The share price of Inspire collapsed in January when Inspire announced a cystic fibrosis drug had failed in a clinical trial. Shares fell 59 percent to under $3.50, and the company shortly thereafter reorganized, cutting scores of jobs.

The boards at both firms as well as Warburg Pincus Private Equity, a major Inspire investor, have already approved the deal. The private equity firm owns 28 percent of Inspire’s shares.

Inspire shareholders will receive $5 per share, which represents a 26 percent premium over the closing price on April 4.

The news sent Inspire shares up 25 percent in late-morning trading to $4.97, up 99 cents. Shares opened at $4.98, up $1 from Monday’s close. The high for the day was $4.99.

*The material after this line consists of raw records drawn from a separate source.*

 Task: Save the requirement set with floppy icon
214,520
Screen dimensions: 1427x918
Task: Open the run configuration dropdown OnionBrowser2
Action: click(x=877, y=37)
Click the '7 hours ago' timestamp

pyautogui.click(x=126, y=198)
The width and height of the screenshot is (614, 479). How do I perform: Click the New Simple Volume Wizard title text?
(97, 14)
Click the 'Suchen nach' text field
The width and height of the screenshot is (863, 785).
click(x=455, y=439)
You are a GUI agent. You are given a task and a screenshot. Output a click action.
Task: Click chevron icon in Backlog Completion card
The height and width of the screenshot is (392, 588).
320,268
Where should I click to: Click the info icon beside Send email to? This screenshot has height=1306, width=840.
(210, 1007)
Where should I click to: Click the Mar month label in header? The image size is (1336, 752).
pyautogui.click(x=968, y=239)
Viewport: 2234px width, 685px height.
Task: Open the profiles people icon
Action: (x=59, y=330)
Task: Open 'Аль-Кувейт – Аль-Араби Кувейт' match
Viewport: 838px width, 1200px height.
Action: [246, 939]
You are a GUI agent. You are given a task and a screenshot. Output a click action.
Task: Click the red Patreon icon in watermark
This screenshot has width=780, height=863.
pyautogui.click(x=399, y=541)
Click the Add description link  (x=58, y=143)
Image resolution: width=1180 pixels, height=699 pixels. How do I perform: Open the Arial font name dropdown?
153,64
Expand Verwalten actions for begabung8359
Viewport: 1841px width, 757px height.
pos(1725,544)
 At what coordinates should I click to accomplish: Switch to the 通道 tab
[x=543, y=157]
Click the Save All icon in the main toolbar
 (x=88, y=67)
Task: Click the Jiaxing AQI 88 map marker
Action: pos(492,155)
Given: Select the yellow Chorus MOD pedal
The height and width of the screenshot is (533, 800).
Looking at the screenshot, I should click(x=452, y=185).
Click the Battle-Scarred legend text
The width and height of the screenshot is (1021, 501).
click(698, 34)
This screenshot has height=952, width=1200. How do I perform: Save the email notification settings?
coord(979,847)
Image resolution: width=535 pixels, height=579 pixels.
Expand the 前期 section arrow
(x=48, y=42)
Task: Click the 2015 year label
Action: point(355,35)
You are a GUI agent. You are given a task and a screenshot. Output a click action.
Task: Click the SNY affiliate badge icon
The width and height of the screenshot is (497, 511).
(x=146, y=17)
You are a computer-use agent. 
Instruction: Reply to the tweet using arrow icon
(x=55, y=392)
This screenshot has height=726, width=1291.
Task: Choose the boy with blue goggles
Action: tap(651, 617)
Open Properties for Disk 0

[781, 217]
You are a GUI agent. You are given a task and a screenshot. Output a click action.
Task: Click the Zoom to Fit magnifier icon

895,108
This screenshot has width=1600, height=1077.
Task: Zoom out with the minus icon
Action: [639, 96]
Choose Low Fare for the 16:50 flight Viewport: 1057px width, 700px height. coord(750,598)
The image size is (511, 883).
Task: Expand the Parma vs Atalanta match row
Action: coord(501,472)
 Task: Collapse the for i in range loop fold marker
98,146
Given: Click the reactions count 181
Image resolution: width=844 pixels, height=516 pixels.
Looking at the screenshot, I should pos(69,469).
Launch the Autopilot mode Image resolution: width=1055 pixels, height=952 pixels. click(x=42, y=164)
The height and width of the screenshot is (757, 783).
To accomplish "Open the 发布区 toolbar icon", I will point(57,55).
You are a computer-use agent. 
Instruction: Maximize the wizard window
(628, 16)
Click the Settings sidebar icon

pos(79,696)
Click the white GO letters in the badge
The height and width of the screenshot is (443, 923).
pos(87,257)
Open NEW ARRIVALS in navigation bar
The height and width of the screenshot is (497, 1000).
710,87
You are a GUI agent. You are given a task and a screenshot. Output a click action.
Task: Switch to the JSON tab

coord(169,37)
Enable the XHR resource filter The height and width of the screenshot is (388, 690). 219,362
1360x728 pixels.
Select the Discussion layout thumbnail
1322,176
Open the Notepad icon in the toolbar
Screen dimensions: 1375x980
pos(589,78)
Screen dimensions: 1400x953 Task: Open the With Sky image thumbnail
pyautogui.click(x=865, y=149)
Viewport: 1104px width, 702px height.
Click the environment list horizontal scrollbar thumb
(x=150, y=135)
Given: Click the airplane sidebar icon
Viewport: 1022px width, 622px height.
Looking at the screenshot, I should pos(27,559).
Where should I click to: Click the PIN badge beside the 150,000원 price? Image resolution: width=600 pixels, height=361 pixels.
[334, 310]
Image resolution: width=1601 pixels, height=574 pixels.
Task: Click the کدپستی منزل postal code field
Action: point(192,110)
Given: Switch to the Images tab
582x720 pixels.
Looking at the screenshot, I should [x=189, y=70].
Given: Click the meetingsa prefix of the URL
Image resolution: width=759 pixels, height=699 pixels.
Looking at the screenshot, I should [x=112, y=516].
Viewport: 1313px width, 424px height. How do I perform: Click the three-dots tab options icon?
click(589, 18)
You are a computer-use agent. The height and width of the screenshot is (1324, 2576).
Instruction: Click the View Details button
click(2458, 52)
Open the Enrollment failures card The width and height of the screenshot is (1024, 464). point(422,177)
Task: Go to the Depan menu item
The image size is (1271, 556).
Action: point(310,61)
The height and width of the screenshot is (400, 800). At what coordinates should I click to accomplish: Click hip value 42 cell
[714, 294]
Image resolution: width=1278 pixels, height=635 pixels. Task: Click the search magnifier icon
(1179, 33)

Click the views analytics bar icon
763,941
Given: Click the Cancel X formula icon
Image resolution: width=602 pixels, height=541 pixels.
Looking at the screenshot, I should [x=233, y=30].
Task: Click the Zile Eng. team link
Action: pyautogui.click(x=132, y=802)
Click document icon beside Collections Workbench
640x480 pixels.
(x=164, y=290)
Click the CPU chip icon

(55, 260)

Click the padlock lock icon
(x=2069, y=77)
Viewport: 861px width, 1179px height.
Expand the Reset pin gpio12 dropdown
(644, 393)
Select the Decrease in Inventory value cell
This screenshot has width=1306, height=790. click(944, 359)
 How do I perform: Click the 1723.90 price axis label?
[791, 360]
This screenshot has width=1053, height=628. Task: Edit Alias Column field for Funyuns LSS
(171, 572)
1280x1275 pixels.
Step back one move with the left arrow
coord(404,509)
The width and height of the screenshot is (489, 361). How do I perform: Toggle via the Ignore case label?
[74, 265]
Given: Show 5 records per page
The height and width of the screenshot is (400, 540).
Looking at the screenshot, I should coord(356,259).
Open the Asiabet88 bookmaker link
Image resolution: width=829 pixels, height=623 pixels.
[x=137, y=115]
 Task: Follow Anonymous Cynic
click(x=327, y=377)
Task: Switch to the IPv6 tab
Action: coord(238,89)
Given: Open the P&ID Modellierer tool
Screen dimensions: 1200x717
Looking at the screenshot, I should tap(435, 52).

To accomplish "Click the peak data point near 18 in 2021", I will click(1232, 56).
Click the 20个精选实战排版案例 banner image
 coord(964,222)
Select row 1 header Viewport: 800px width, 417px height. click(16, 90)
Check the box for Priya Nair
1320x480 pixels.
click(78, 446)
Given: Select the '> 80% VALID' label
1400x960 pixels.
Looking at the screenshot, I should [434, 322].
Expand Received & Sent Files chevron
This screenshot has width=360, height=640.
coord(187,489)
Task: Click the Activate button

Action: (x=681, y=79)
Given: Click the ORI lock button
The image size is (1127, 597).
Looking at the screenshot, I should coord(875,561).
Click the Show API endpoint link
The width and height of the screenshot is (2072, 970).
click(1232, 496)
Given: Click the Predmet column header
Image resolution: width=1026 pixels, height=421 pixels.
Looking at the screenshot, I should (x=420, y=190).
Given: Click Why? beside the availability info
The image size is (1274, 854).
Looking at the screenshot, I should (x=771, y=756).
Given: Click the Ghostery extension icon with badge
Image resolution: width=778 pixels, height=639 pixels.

“Merck continues to build upon its long-term commitment to improving therapeutic options for the treatment of eye diseases,” said Beverly Lybrand, senior vice president and general manager, neuroscience and ophthalmology at Merck, in a statement. “This acquisition combines the talented commercialization organization at Inspire with the excellent team already in place at Merck thereby strengthening our ophthalmology business and positioning us for future growth with an expanded portfolio. This deal helps address the needs of patients and customers in ophthalmology and creates value for both companies.”

Inspire’s most important product is Azasite, which fights pinkeye.

Azasite had $13.2 million in revenue during the fourth quarter. Inspire also makes the dry-eye treatment Restasis, which is sold by Allergan, and Elestat, which treats itchiness caused by allergy-related pinkeye.

The company had overall revenue of $30.2 million during the fourth quarter. In January, it said it would cut 65 jobs, or 27 percent of its work force, and concentrate on eye care drugs after the failure of an experimental cystic fibrosis treatment. The move followed the failure of denufosol in a late-stage clinical trial. Denusofol was designed to treat cystic fibrosis, a genetic condition that causes thick mucus buildup in the lungs.

Inspire shares have traded as low as $3.43 and as high as $8.74 over the past year.

“As one of the world’s leading healthcare companies, Merck is the ideal partner to enhance the long-term potential of Inspire’s portfolio of ophthalmic assets,” said Inspire Chief Executive Officer Adrian Adams in a statement.